Quelle imposition des plus-values immobilières?

Oct 31, 2013 0 commentaire par

Qu’il s’agisse d’une villa à Juan-les-Pins, d’un pavillon à Garches ou d’une studette parisienne, les contribuables n’échappent à l’imposition des plus-values générées par la revente de leur résidence secondaire.

Cette imposition, obligatoire et complexe, reste au même taux que l’an dernier. Mais le régime des grosses plus-values a été durci en janvier 2013.

Les plus-values immobilières représentent la différence entre le prix d’achat d’un bien immobilier et son prix de revente. La taxe sur ces bénéfices, en principe acquittée par le vendeur, est plus que jamais d’actualité dans un contexte de flambée des prix de l’immobilier. Elle est inscrite aux articles 150 A et suivants du Code général des impôts. Son taux d’imposition a fait l’objet d’une réforme le 1er janvier 2011, avec un taux qui à 34,5 % depuis le 1er juillet 2012.

Que recouvre l’imposition des plus-values ?

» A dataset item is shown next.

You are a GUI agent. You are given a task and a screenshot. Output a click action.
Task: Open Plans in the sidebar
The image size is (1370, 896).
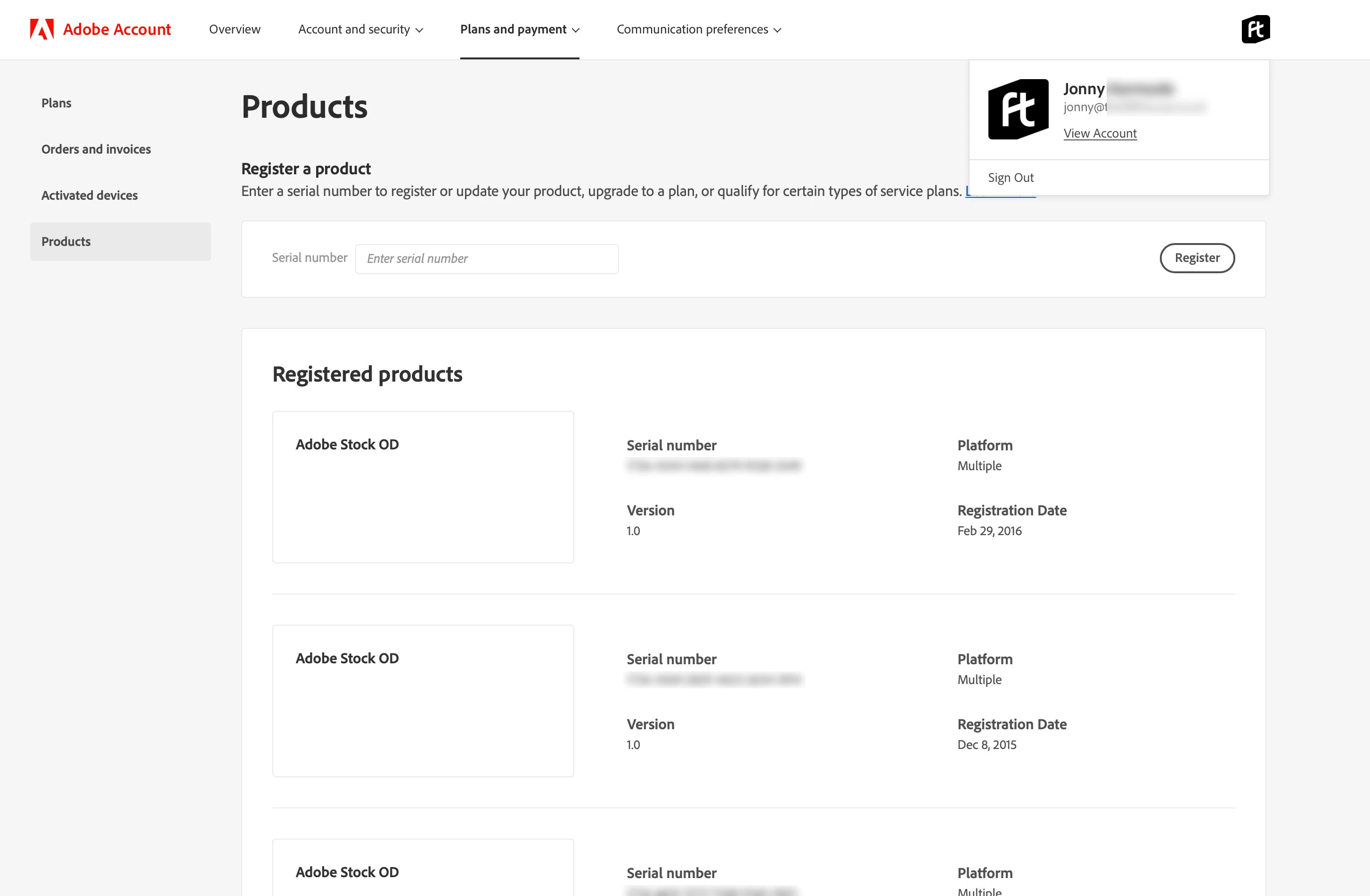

La taxation des plus-values immobilières s’applique à la vente d’un bien immobilier, bâti ou non – les terrains entrant dans son assiette – mais aussi, les droits attachés à un bien immobilier, comme les servitudes, et encore la vente de parts d’immeuble via une société civile immobilière (SCI). De même, les cessions de biens après donations ou successions (qui sont des acquisitions à titres gratuit) entrent dans le champ de cet impôt. Dans ces derniers cas, le prix d’acquisition correspondra à la valeur retenue pour la détermination des droits de succession ou de donation.

Sont en revanche exclus du champ d’application de cet impôt les expropriations, les partages provenant d’une indivision successorale, les apports en société, de même que les fusions/scissions de sociétés à prépondérance immobilière.